One of the most recent contributions in this area is the framework of Rydin et al.
(2012). Drawing from Batty’s idea of health and cities as “the example par excellence of
complex systems”2 (Batty 2008, 769) they propose a complex systems approach to the
analysis and promotion of healthy cities, marked by the following characteristics: a
recognition of the multiplicity of associations, non-linear relations and multi-directional
causation, feedback loops to maintain equilibrium, and inherent uncertainty about the
prediction of effects. Their new framework describes urban health outcomes as the result
of the mutual interconnections among four descriptors: (1) society and governance
processes, (2) urban planning, policy making and management, (3) aspects of the built
environment and its social use, and (4) how the built environment directly affects health
(Figure 2).

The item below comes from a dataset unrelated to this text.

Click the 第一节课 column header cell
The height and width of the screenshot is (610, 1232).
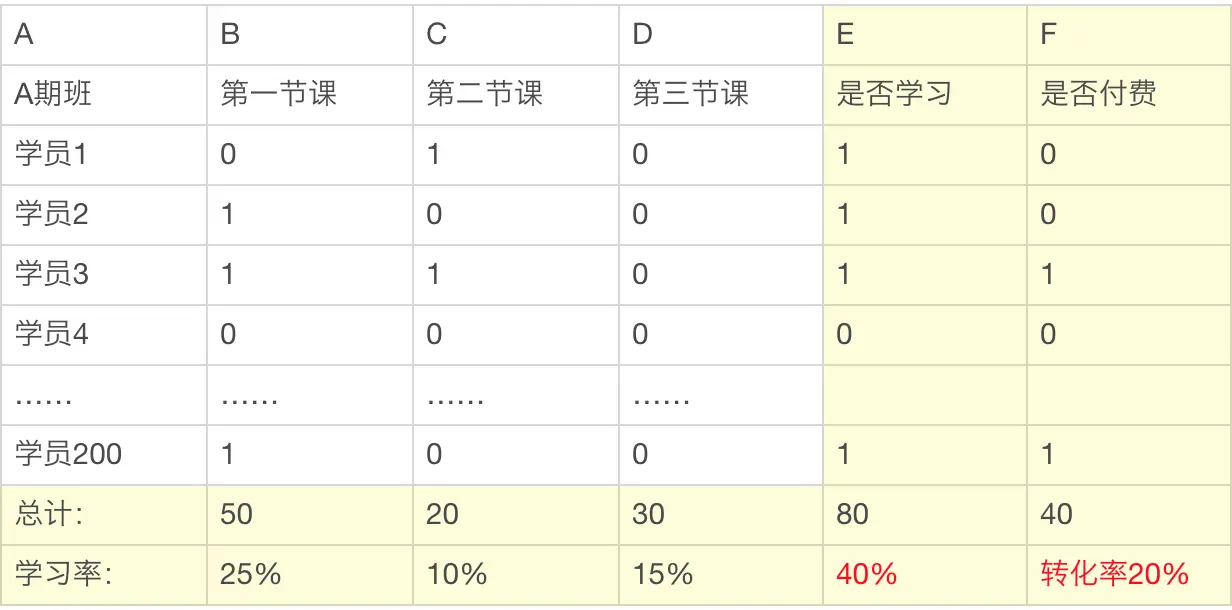click(x=310, y=95)
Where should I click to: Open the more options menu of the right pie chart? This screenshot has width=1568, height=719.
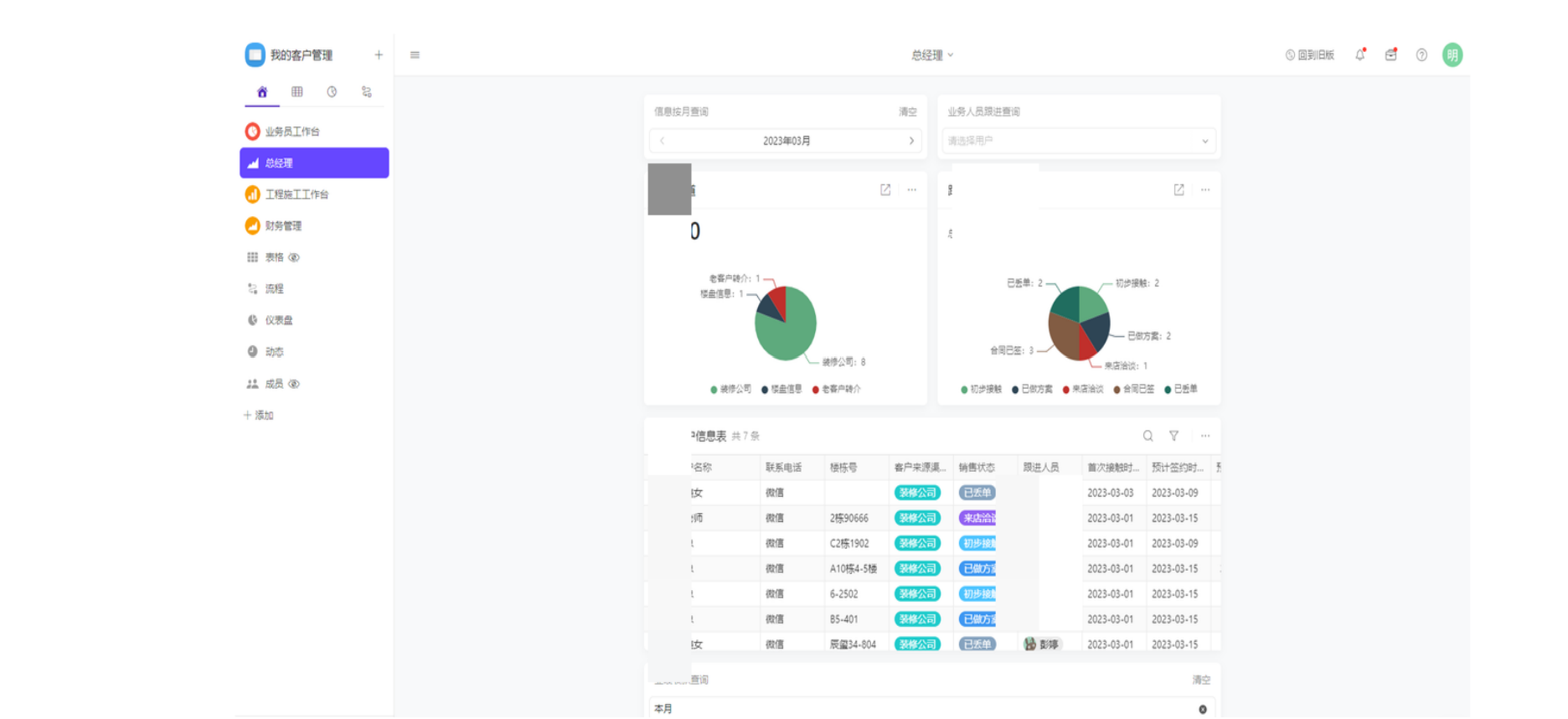coord(1205,190)
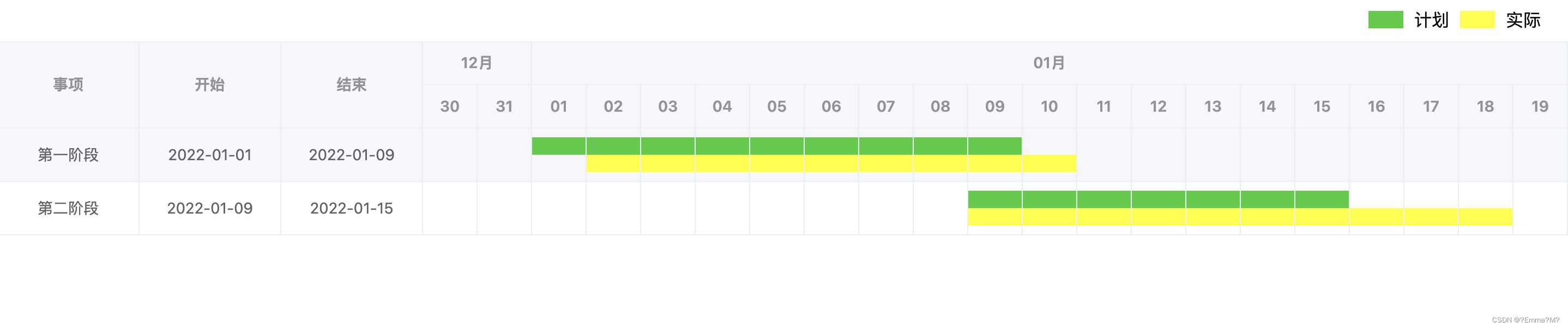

Their ideas are made more explicit through a focused framework that
identifies the ways in which interventions in the urban environment may affect health
outcomes. The framework identifies 15 elements relating to both the built environment
and health outcomes (Figure 3).
5. Complicated or complex
Each of these ideas elaborates on the complex relationship between health and cities,
originates from the (dissipative) idea of complex adaptive systems and provides
situational and innovative policy recommendations. But do they really present a practical
way for planners to approach environmental health issues in today’s complex and a-linear
society? While Glouberman et al. (2006) give only general policy advice, both Corburn
(2009) and Rydin et al. (2012) illustrate their ideas with some interesting case studies
characterised by a co-production of knowledge, a relational view of place, adaptive
Figure 2. The complexity of urban health problems (Rydin et al. 2012).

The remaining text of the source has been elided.